From the records below, please return each line that holds the word "agent".

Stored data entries
━━━━━━━━━━━━━━━━━━━━
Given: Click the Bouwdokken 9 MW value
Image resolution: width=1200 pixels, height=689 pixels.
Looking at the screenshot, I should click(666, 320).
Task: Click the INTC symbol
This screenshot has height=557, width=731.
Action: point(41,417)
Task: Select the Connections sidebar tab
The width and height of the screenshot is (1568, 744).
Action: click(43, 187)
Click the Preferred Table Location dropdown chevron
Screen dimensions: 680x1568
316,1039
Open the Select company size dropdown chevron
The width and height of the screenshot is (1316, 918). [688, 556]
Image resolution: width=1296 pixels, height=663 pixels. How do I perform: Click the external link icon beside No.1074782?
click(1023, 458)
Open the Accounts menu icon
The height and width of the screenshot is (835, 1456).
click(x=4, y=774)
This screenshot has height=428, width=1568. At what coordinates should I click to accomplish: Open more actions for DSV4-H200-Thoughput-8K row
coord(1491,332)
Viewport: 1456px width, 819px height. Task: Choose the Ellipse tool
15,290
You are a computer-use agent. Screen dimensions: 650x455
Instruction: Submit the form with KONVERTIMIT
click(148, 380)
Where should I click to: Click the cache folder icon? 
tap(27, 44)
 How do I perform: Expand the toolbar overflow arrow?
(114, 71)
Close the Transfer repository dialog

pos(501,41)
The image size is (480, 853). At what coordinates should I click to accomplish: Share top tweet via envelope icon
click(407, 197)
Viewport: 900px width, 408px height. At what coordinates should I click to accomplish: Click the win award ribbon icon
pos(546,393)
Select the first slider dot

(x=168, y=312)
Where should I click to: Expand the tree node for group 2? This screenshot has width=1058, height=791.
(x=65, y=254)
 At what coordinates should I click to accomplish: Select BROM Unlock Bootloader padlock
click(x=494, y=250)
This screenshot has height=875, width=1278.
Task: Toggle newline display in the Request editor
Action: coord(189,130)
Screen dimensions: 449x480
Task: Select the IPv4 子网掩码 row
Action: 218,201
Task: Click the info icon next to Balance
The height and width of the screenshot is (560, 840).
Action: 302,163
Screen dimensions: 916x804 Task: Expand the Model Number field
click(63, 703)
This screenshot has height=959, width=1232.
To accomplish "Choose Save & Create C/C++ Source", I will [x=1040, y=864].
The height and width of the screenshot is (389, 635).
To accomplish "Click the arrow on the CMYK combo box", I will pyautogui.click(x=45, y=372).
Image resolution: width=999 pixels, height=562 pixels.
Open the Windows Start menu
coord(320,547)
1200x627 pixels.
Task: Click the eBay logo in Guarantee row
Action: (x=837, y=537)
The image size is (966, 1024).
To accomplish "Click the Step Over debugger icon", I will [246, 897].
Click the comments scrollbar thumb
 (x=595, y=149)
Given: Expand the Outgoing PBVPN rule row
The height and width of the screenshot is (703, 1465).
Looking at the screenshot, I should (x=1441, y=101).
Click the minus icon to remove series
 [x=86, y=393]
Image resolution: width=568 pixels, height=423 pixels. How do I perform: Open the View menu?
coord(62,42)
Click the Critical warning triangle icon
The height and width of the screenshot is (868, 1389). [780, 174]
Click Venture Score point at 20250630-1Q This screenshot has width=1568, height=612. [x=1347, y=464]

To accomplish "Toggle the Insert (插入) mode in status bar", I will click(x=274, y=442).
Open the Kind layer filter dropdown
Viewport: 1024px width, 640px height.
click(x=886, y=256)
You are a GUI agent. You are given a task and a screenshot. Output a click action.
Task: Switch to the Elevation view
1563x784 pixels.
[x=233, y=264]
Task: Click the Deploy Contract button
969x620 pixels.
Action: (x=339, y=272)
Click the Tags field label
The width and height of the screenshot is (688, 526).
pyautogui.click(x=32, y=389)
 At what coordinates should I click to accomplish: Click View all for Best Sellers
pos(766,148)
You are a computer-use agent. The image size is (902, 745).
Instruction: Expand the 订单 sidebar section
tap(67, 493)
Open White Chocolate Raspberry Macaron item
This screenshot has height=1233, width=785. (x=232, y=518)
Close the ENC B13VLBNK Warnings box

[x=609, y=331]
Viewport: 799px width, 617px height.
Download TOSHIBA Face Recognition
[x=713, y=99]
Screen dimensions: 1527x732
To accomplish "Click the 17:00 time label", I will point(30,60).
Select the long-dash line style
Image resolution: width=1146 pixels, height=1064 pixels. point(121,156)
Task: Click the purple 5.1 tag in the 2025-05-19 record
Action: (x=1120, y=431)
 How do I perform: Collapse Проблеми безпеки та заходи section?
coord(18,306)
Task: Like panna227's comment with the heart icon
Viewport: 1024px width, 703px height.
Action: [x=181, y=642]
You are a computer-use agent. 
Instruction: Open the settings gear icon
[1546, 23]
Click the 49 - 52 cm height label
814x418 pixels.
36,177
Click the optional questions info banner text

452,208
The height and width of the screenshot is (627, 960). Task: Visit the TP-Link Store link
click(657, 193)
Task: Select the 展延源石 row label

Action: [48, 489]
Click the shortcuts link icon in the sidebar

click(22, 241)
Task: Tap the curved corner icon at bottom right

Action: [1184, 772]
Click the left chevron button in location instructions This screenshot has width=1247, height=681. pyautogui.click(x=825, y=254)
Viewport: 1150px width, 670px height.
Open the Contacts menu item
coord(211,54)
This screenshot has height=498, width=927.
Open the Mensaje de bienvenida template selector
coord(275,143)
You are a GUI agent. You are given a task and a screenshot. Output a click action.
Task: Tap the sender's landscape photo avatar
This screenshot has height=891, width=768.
━━━━━━━━━━━━━━━━━━━━
=== Exercise answer ===
You are a computer-use agent. Screen dimensions: 650x455
You are a GUI agent. You are given a task and a screenshot. Output a click action.
You are a computer-use agent. The image size is (902, 745).
You are a computer-use agent. 
You are a GUI agent. You are given a task and a screenshot. Output a click action.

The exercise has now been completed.